▸ Data for the task:
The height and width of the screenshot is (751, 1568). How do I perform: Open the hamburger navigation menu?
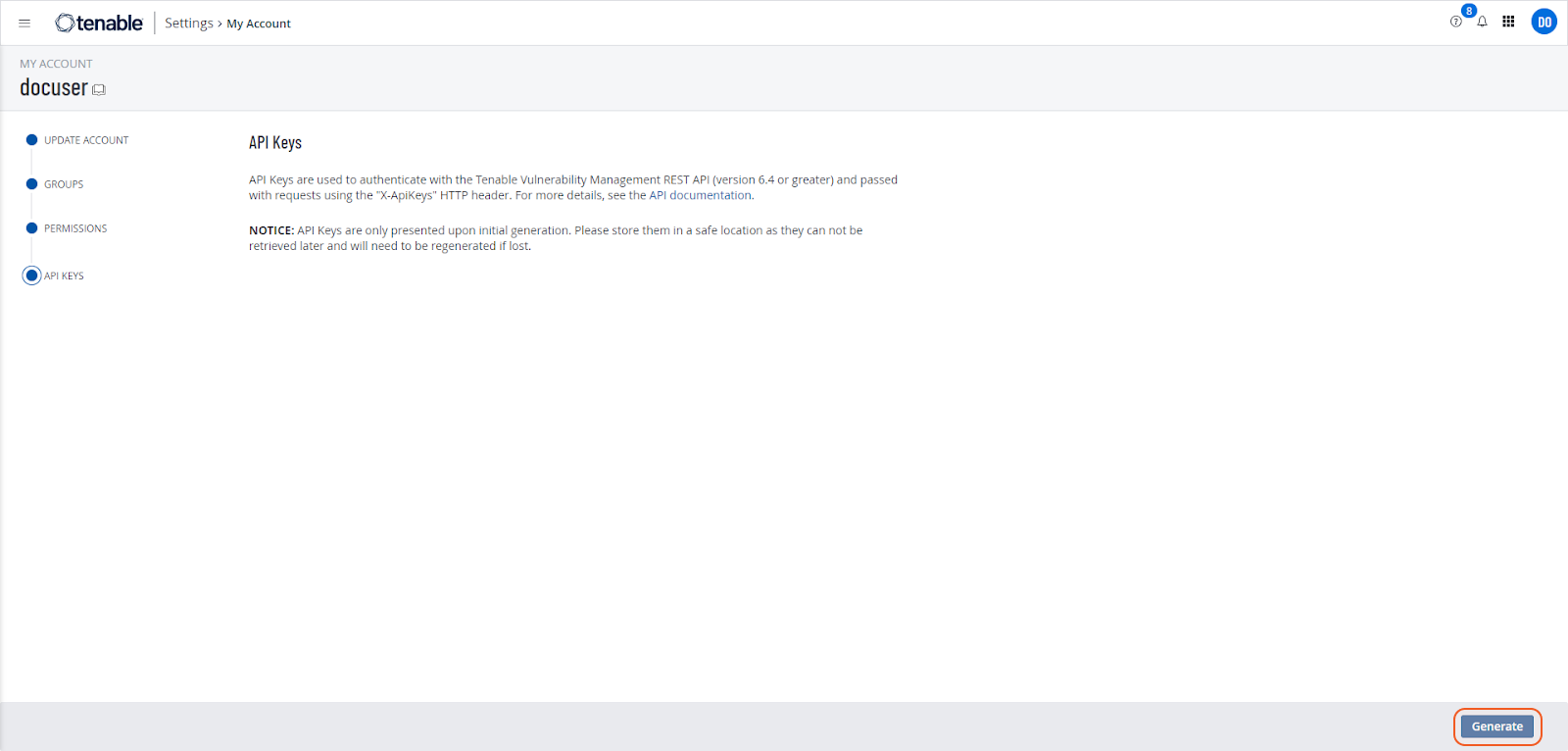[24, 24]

* * *

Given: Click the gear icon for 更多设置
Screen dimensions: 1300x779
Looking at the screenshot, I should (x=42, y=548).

▸ Given instruction: Reproduce word for word the lines of the items starting at the line that contains "Given: Click the gear icon for 更多设置" and ending at the line that contains "Looking at the", including both of those lines.

▸ Response to the task:
Given: Click the gear icon for 更多设置
Screen dimensions: 1300x779
Looking at the screenshot, I should (x=42, y=548).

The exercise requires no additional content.